_EXERCISE PROMPT_. Repeat exactly the lines from the start of the records below through the line that contains "Click the Sivuja sivusuunnassa input field", including both.
[[ STORED DATA open ]]
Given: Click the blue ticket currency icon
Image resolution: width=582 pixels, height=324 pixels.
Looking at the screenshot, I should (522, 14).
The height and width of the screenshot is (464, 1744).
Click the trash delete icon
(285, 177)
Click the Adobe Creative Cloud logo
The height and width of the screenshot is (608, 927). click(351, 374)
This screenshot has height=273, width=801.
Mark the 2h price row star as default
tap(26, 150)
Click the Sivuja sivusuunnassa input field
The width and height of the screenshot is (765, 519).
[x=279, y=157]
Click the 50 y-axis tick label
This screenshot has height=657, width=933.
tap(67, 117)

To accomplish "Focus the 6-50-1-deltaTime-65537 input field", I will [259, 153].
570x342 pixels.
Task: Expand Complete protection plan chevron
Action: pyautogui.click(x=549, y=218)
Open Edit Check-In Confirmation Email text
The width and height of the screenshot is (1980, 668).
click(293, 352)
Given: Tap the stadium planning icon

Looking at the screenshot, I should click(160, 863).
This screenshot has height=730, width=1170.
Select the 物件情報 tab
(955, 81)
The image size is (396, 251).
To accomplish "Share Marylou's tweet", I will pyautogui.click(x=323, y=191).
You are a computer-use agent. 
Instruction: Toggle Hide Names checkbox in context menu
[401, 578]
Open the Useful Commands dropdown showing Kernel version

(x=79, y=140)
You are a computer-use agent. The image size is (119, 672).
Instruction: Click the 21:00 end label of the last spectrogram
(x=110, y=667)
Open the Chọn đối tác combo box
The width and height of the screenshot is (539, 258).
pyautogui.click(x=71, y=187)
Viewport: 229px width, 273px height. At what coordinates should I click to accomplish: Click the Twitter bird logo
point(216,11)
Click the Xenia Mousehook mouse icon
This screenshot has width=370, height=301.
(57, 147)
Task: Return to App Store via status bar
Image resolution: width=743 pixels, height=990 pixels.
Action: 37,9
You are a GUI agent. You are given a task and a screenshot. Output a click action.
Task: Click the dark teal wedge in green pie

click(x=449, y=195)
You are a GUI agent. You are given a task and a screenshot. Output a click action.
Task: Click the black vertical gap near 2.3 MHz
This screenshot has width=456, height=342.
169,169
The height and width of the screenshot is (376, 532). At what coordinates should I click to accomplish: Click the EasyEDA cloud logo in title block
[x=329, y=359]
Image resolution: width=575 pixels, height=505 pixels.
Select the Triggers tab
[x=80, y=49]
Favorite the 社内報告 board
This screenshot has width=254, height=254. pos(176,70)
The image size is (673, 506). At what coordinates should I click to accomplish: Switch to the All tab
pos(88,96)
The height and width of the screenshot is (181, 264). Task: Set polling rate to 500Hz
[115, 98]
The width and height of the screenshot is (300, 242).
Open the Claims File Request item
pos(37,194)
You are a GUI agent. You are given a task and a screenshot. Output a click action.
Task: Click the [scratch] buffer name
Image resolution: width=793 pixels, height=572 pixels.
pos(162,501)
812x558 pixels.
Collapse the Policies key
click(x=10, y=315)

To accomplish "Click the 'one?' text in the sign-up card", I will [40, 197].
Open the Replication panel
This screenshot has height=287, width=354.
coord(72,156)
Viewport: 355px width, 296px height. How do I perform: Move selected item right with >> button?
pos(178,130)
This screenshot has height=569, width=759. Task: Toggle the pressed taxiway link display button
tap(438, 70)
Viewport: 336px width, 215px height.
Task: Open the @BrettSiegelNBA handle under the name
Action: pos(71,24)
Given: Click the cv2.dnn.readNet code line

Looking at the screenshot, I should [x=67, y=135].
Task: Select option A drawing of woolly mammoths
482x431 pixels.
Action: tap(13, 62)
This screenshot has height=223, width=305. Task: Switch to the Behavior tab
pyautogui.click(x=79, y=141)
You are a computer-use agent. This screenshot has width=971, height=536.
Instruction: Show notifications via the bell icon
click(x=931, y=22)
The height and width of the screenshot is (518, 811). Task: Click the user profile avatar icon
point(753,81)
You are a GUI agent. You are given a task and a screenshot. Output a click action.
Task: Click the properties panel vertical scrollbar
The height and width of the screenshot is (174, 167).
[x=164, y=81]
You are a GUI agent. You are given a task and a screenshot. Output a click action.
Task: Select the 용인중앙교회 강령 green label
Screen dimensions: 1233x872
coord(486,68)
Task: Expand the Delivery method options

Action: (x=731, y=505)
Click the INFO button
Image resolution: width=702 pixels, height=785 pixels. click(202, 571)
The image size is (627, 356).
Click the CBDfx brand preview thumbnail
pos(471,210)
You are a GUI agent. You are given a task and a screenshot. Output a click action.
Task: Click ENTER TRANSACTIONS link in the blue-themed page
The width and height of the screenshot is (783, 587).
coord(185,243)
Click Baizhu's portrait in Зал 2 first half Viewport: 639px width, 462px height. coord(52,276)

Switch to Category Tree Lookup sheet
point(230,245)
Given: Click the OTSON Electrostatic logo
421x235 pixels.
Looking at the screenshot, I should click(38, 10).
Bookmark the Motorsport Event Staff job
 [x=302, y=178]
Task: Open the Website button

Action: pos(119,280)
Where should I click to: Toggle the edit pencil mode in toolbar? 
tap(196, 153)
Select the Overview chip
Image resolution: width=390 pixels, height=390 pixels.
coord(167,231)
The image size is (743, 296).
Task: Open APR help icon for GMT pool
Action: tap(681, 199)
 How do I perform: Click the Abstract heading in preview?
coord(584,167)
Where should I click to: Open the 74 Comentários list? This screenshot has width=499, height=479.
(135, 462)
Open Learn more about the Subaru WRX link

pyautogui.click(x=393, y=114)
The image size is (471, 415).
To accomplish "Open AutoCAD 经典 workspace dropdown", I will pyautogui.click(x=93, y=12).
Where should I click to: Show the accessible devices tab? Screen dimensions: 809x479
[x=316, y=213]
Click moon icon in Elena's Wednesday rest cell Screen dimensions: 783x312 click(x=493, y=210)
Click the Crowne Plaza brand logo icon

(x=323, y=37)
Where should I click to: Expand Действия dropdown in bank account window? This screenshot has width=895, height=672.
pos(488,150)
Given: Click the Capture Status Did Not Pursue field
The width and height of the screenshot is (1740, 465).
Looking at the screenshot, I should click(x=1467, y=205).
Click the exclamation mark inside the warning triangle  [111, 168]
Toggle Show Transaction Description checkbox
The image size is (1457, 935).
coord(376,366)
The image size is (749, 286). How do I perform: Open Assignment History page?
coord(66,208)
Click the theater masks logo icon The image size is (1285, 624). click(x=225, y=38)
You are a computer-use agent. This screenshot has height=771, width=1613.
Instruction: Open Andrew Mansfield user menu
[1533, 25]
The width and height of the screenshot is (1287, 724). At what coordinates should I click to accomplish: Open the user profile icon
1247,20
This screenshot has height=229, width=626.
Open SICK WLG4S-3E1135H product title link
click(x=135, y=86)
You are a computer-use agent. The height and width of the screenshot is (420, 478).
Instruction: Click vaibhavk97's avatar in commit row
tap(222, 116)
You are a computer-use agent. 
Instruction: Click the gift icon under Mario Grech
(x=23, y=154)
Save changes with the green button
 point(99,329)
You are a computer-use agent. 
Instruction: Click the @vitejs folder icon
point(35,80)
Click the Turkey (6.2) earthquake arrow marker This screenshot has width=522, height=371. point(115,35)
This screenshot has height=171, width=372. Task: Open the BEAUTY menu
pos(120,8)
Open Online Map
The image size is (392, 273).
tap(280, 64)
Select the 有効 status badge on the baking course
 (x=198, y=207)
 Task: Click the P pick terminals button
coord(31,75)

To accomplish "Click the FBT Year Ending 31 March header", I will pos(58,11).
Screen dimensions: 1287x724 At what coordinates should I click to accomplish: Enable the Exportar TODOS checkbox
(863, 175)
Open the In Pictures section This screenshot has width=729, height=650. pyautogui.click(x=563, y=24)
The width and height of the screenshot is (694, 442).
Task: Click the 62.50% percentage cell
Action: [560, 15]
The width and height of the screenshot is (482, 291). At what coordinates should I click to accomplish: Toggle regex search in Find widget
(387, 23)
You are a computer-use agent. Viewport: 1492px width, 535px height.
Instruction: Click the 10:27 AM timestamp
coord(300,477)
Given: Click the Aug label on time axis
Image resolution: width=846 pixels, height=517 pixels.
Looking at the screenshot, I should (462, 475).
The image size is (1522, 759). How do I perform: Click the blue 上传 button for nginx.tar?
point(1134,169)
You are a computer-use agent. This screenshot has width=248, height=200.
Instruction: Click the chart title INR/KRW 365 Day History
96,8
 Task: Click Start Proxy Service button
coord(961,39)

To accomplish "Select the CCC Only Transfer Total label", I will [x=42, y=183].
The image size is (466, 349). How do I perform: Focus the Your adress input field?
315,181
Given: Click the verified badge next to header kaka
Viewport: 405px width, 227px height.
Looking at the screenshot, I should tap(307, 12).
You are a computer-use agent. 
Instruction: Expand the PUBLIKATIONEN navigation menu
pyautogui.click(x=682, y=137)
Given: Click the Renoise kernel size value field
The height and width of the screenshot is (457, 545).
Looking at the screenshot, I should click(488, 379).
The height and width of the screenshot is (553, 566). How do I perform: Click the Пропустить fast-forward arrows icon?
[[ STORED DATA closed ]]
_FINAL ANSWER_.
Given: Click the blue ticket currency icon
Image resolution: width=582 pixels, height=324 pixels.
Looking at the screenshot, I should (522, 14).
The height and width of the screenshot is (464, 1744).
Click the trash delete icon
(285, 177)
Click the Adobe Creative Cloud logo
The height and width of the screenshot is (608, 927). click(351, 374)
This screenshot has height=273, width=801.
Mark the 2h price row star as default
tap(26, 150)
Click the Sivuja sivusuunnassa input field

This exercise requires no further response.